Smartphone parachutes out of my pocket - lives

I came to the smartphone game pretty late - only investing in one in November 2012. One big reason was that I was only weeks away from the 2012 ASPO-USA Conference, and I figured that smartphone features would come in real handy while constantly running around that week for the conference - and I was right, my phone saved the day more than a few times during the trip.

When smartphone usage crossed the 50% mark in 2012, I knew my days of holding out with my dumbphone were numbered. But one of the things that always frightened me about the devices - the price! Not the price of purchase - the price of replacement - the thought that I was carrying around a tiny gold bar that could be rendered useless by a small drop, dip in the pool, or thief in the night. Before the smartphone, I never really thought about it. If something happened to my dumbphone - oh well, it was really old anyway and I had my contacts elsewhere. My MP3 player? That cost maybe $35 - no big loss there.
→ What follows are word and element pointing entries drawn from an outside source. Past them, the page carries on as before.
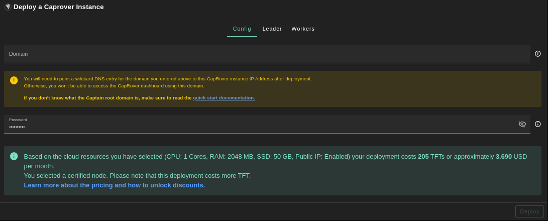Click the wildcard DNS entry warning text
The image size is (548, 221).
(x=167, y=79)
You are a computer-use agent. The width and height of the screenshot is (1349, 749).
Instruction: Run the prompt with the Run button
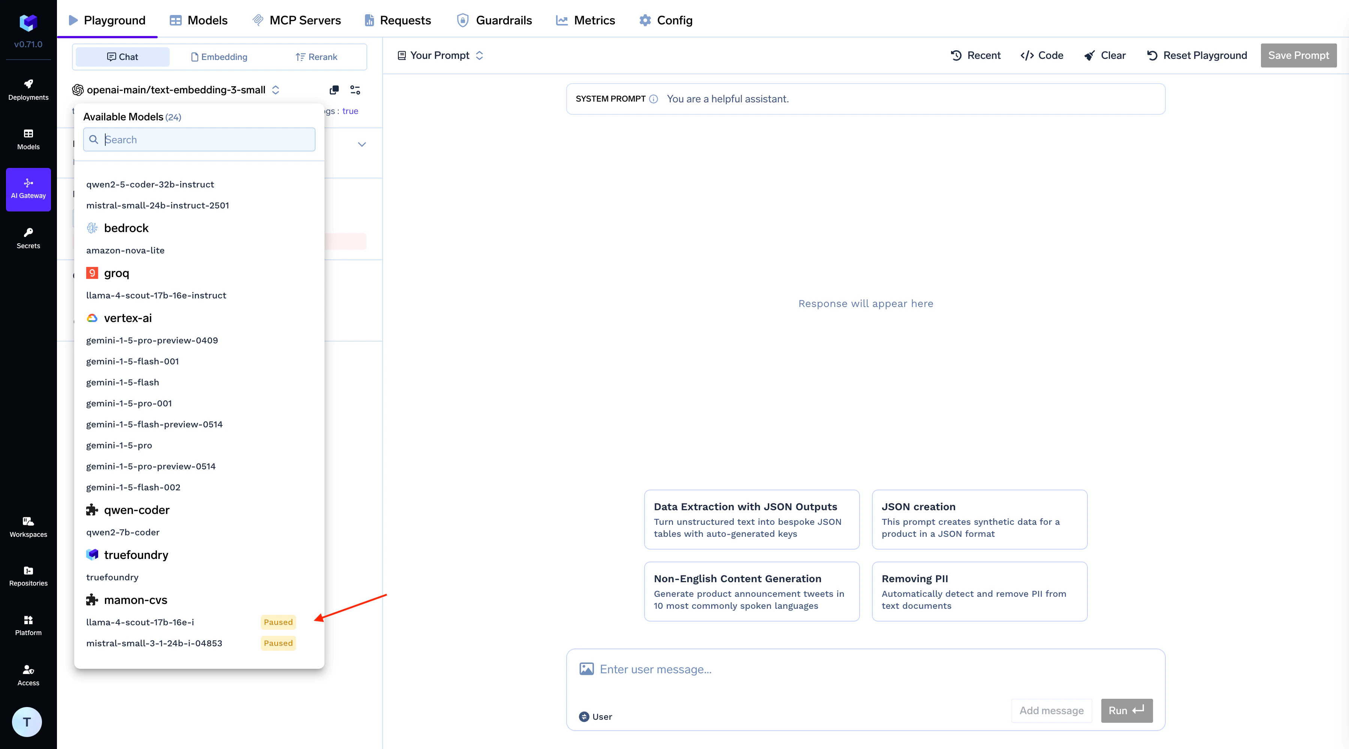1126,710
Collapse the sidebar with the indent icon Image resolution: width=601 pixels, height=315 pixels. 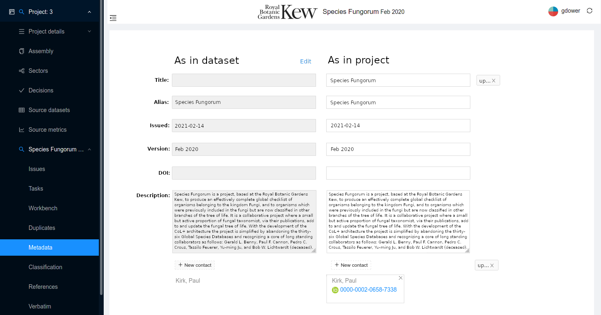tap(113, 18)
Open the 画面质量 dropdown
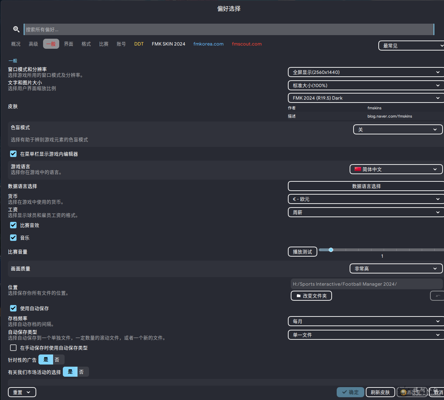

But now it was different, I had joined the smartphone masses and had to stand guard against its very expensive destruction. Thoughts that were well established since my greeting upon meeting some of my friends is "What the heck happened to your phone?" as I notice the sratches or screens shattered in one of five places. "Oh such-and-such happened" they'd casually answer before going back to swiping the screen as if the cracks weren't there.

My Lookout account guards a little against the fear of the phone walking away. But what about the smashing against the concrete part? Before I purchased the smartphone, a lot of research sent me to Otterbox. And while it was pricey, I figured it's a lot LESS expensive than replacing a broken phone. The products arrived, I snapped the Otterbox onto the phone - and didn't think about it again.

Sure enough, almost five months into the phone, my time finally arrived for the phone to slip out of my coat pocket after a bartender asked me to move it. That slow motion effect where you see the phone falling, but your arm - stuck in real time - is too slow to actually do anything about it. It bounces twice, landed on its face, while the back of the Otterbox flew off, showing me actual back of the smartphone, something I hadn't seen in months. Picked it back up, dusted it off, reattached the back cover - and everything was fine - no screen scratches, cracks. or chips and everything worked fine.

Even when I had a dumbphone - dropping my electronic devices is something I rarely do, even on my worst nights. But eventually it caught up to me, and on a couple bounces on the stony floor of a Maryland Irish pub, the Otterbox easily paid for itself.